No sé por que me pasa, pero cada vez que lo veo y que me cae la ficha de que no lo voy a ver por un buen tiempo (tiempo que puede oscilar de un día a un año), me agarra una especie de melancolía previa a ese momento en el que dejo el mar en la lejanía y al alcance solamente del espejito retrovisor.

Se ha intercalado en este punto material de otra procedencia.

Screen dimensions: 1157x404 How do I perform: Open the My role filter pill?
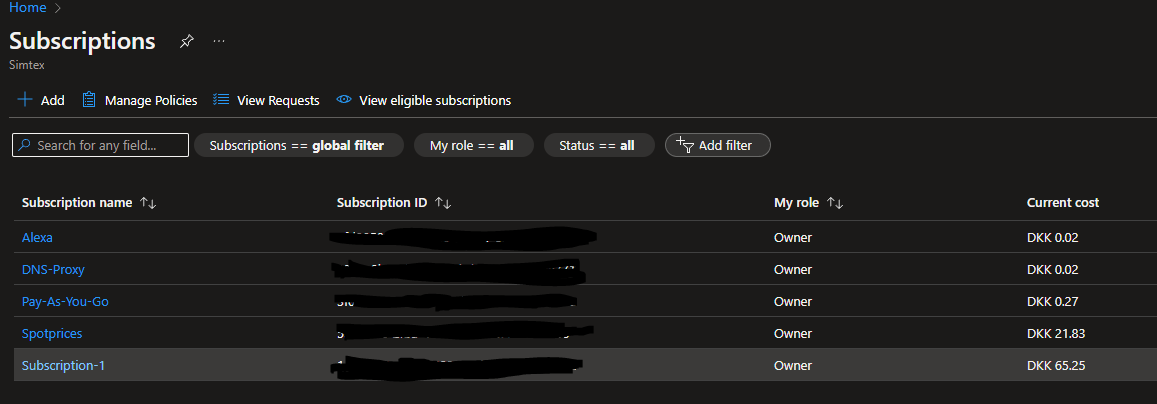473,145
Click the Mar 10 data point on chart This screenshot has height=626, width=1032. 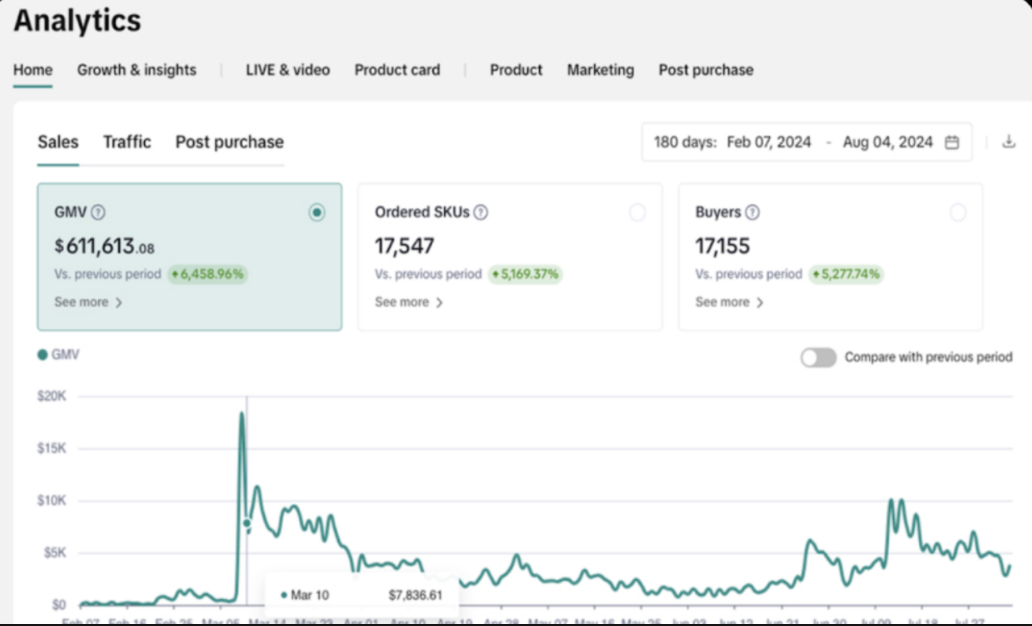pos(247,523)
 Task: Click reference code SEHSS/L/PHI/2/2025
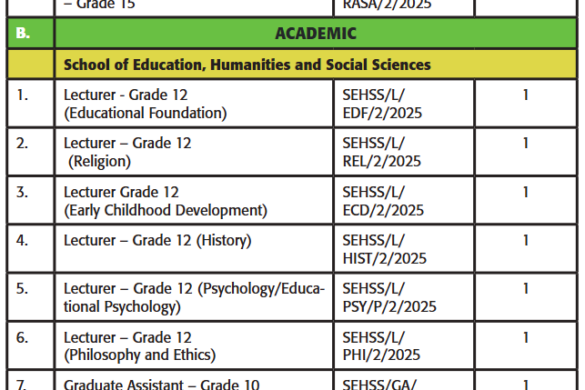coord(381,346)
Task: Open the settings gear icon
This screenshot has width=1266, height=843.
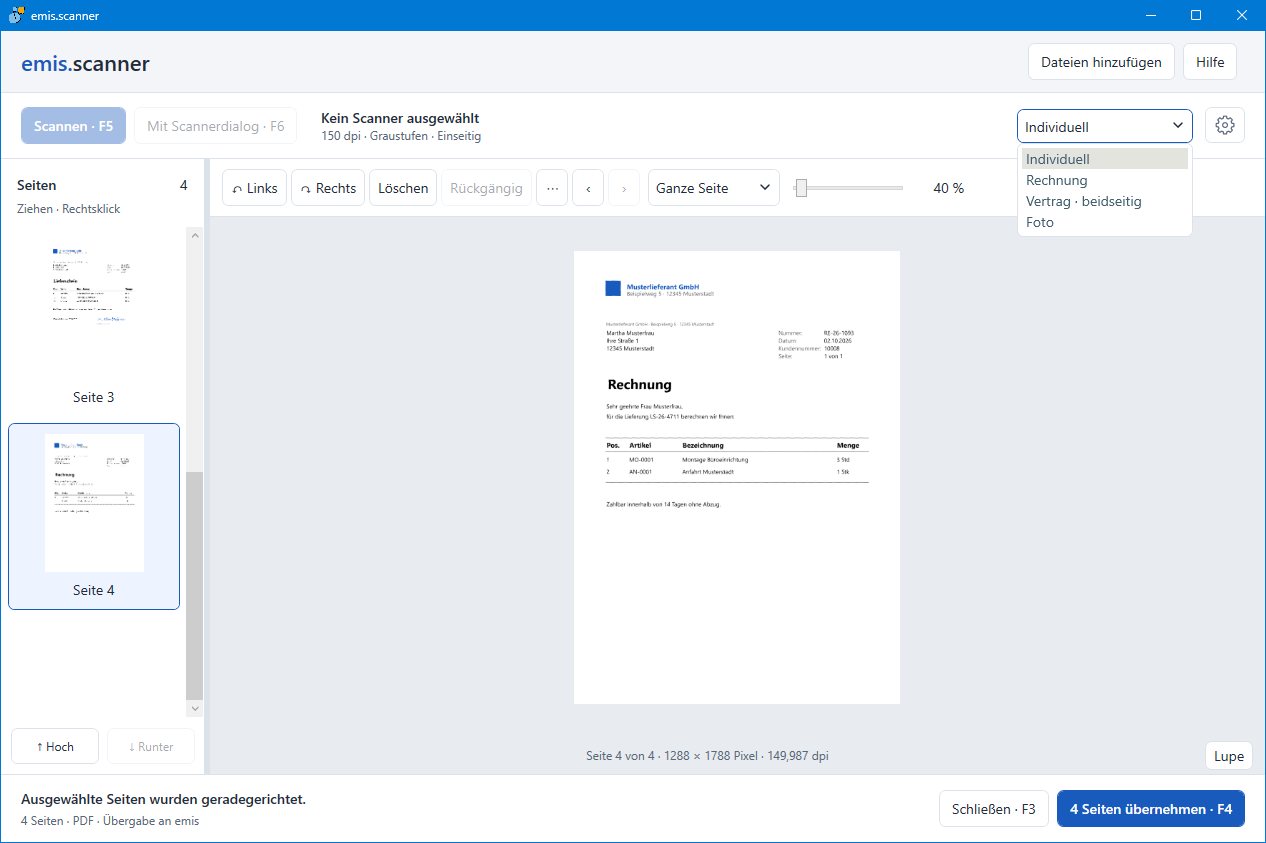Action: (x=1225, y=126)
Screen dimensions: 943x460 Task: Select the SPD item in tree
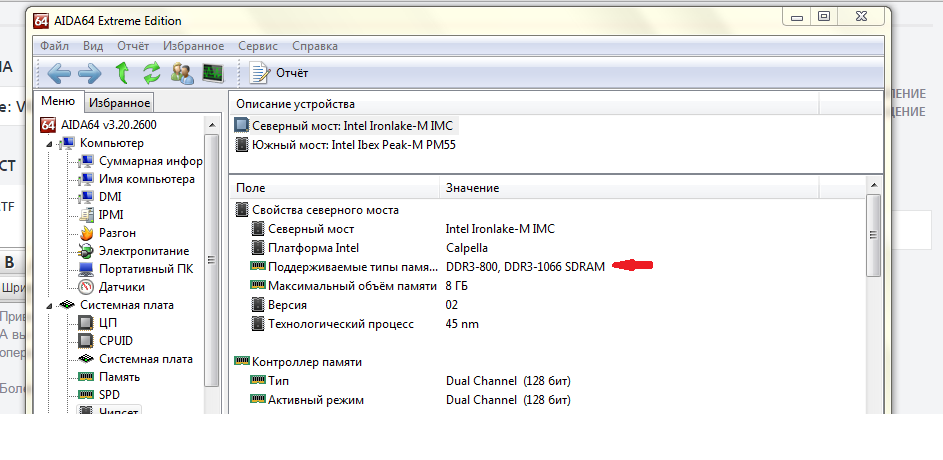point(111,395)
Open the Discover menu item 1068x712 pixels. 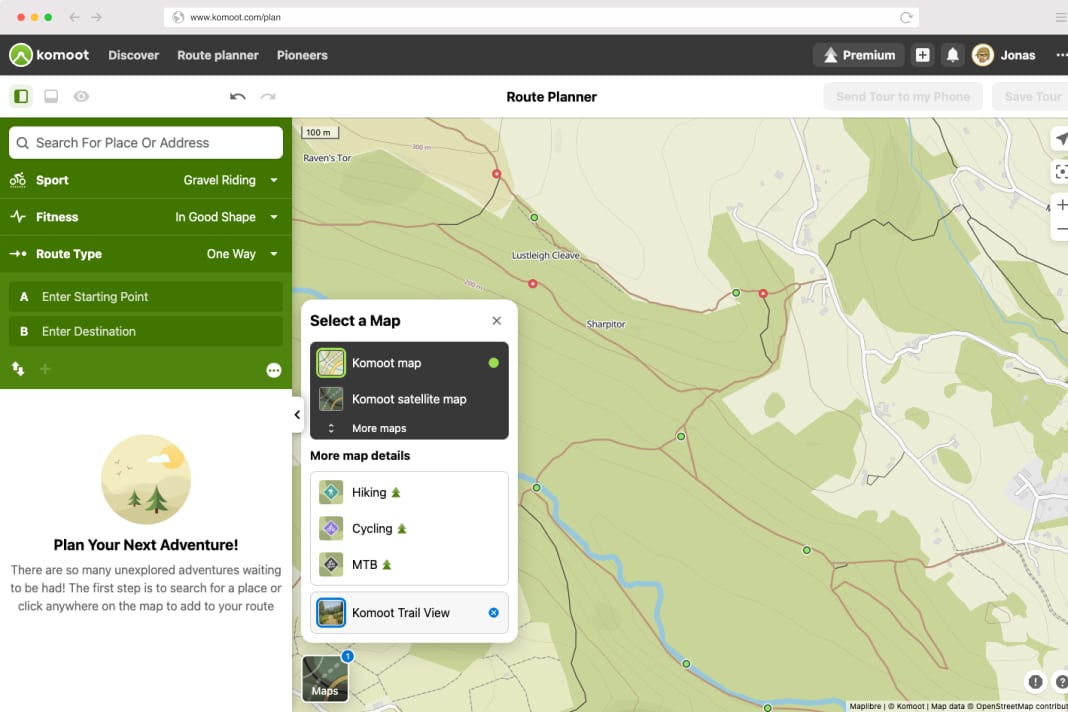point(133,55)
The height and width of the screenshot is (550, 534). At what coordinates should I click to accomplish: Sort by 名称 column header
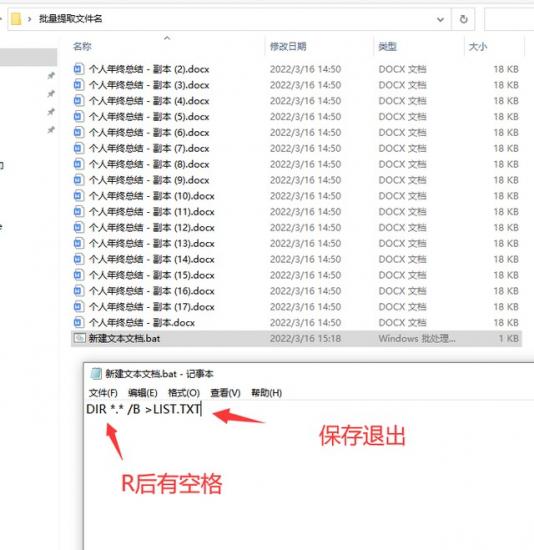point(82,46)
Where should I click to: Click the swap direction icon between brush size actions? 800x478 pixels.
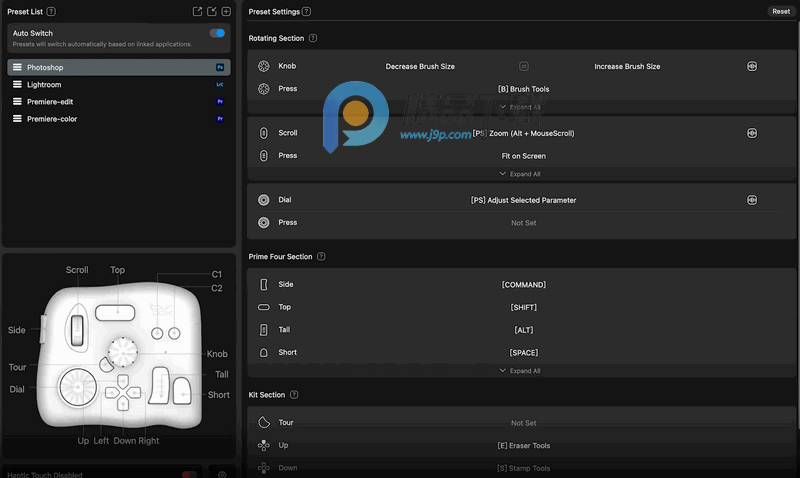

Y camino por sus orillas, y me siento, y pienso, y vuelvo a caminar, y vuelvo a sentarme, y vuelvo a pensar, y así por un largo rato. Dando vueltas y tratando de hacer cualquier tipo de calculo, el que me salga, como intentando buscarle el pelo al huevo, la quinta pata al gato, o simplemente una respuesta a este porque de mi vida.

Con el me siento en confianza, en armonía, siento una compañía que va mas allá de la presencia física, es algo tan abstracto y material a la vez…

A veces  quisiera llevármelo en el bolsillo, la mochila, o cargarlo en donde sea. Calculo que me pasa por creer en esta idea de que teniendo algo, eso ya forma parte de uno.

Sin embargo, y haciendo un poco de mea culpa, esto de no poder despedirme del mar creo que tiene que ver con no poder desprenderme de quien fui cuando estuve ahí, mano a mano con el. Se tratará entonces o de intentar ser quien fui cuando estuve junto al mar cuando no estoy junto al mar, o de aprender a desprenderme de esa que fui en aquel momento, o no sé…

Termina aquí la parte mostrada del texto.